One of five varsity athletic teams originally cut on Sept. 28, men's gymnastics was the final sport to be reinstated by the campus on Monday. The program garnered about $2.5 million in donations that, despite not meeting the campus's fundraising goal of $4 million, should sustain men's gymnastics in the immediate future.
Freshman Donothan Bailey was the first to learn of the reinstatement after a coach let it slip in a candid conversation. Bailey said the members of the team had mixed emotions of relief and excitement when they finally learned they were going to be able to compete again next winter.
"They got us around in a little circle and told us," he said. "(There was) obviously excitement. We were all pretty happy. It's tough to get something like this taken away from you.
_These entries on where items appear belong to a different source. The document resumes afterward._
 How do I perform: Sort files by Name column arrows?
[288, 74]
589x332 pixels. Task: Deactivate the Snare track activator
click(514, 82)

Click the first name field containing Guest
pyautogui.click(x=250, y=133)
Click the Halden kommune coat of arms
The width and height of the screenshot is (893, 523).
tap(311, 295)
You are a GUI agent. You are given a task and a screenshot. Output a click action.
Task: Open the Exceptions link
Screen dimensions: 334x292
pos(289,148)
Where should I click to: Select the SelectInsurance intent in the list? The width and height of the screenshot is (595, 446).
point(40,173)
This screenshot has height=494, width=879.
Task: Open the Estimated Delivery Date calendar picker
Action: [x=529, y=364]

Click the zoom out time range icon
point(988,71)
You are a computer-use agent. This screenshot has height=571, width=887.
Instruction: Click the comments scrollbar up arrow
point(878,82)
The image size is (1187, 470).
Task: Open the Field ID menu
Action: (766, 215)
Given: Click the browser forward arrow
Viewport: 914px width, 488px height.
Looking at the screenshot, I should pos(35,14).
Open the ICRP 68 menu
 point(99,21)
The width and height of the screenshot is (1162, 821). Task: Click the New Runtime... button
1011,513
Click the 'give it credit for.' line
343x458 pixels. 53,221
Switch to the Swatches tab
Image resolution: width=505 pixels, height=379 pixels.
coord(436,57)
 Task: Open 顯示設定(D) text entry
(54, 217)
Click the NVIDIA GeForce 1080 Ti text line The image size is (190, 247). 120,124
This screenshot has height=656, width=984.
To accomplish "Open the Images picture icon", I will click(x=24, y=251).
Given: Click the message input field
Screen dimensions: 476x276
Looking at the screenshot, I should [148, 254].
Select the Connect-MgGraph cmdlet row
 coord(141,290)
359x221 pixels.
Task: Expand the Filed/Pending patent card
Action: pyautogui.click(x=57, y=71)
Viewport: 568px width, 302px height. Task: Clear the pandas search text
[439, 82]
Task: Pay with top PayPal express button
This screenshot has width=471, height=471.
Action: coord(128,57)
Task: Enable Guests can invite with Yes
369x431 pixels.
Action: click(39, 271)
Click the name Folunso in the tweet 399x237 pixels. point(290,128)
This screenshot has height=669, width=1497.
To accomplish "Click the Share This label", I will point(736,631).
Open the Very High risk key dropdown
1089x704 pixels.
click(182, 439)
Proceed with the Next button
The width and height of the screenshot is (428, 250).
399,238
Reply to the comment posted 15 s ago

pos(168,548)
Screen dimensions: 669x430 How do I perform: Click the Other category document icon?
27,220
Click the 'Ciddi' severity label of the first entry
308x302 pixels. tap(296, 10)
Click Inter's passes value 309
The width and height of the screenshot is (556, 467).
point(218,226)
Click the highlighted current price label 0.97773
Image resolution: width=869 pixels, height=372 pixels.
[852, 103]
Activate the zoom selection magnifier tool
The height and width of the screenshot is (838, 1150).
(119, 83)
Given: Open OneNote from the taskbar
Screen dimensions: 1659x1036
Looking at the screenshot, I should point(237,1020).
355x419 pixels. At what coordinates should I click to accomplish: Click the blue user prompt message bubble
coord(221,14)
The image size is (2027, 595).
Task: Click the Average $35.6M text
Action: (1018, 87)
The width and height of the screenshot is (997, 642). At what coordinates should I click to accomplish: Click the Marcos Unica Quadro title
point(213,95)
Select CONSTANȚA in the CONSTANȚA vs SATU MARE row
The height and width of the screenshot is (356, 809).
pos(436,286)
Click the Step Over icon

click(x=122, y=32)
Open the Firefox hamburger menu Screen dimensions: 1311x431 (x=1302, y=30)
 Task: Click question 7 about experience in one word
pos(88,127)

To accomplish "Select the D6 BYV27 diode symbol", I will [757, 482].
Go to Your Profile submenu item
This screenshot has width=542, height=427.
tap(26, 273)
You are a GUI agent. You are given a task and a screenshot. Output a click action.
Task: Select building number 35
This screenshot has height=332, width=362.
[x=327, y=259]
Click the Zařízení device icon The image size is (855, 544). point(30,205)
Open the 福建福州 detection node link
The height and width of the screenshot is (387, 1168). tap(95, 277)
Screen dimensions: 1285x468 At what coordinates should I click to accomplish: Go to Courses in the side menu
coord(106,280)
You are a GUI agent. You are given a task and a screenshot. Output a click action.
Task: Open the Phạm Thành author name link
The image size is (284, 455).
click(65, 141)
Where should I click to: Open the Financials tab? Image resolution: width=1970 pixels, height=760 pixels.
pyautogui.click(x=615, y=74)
We were all ecstatic, it was a pretty awesome feeling."
The reinstatement agreement comes on the heels of a lengthy fundraising campaign that began early last August. According to senior and team captain Daniel Geri, the campaign to keep the team alive - Cal Gymnastics Forever - collected over 1,000 pledges on its website.
The outreach to gain donations included calls to alumni and a partnership outreach program with USA Gymnastics, which helped gather pledges at other gymnasiums around the country.
"It was all a collective effort from the entire gymnastic community, so it was really awesome to see the gymnastics community act as a family and raise all that money," Geri said.
Coach Tim McNeill, a UC Berkeley alumnus who began coaching this year after serving as a graduate intern for the team in 2009, said that while there were many challenging points throughout the season, he could not have been happier with how the season went.
"I think it would have been really easy to give up at any point, but no one did the entire year," McNeill said. "It's incredible that the team stuck together in a really tough situation."
The amount of money collected will be enough to sustain the program for the next seven to 10 years, but the team will be restricted in its ability to offer financial aid until the $4 million mark is reached, according to Athletic Director Sandy Barbour.
The program will have three total scholarships to divide among its returning gymnasts next season - less than half of the NCAA maximum of 6.3 scholarships allowed for men's gymnastics. However, barring additional funds, incoming gymnasts will not be able to receive a scholarship should they choose to compete for the team.
This year, the team divided 4.7 scholarships among nine gymnasts, with the team's graduating seniors accounting for 1.7 scholarships.
''This is a concession to the timing and to the fact that they have not and are not yet at the $4 million mark," Barbour said. "There is a step down in financial aid, and as to any other curtailment? We have not contemplated that at this point."
The team will continue fundraising as it enters its 100th season next winter while also resuming recruitment efforts after missing out this year due to the program's uncertain future.
Currently, all 14 members eligible to return plan to do so. McNeill, who will be at this week's Junior Olympic National Championships to recruit, said he hopes to stay put at UC Berkeley as well.
After guiding the team to a fourth-place NCAA finish in a turbulent first year at the helm, McNeill will be discussing long-term plans with Barbour in the coming weeks.
"(McNeill's) leadership skills, they're the best of anybody I know," Geri, who was a former teammate of McNeill's, said. "He's told us multiple times that this is his dream job, to be a gymnastics coach at a university. This is what he wants to do."
Bailey said that while the team understands its disadvantage after missing out on the prime recruitment period, the team is confident about its chances next season.
The team will be led by a trio of talented All-Arounders in Bailey, junior Glen Ishino and Swiss national team member and sophomore Dennis Mannhart.
"With all of the distractions that have been going on this year, with us getting cut, it was just a big roller coaster ride that Sandy (Barbour) and the chancellor were giving us," Geri said. "We had to deal with that all the time in the gym, and considering the circumstances I think we did awesome ... We still have a very good chance of being a really good competitor at NCAAs."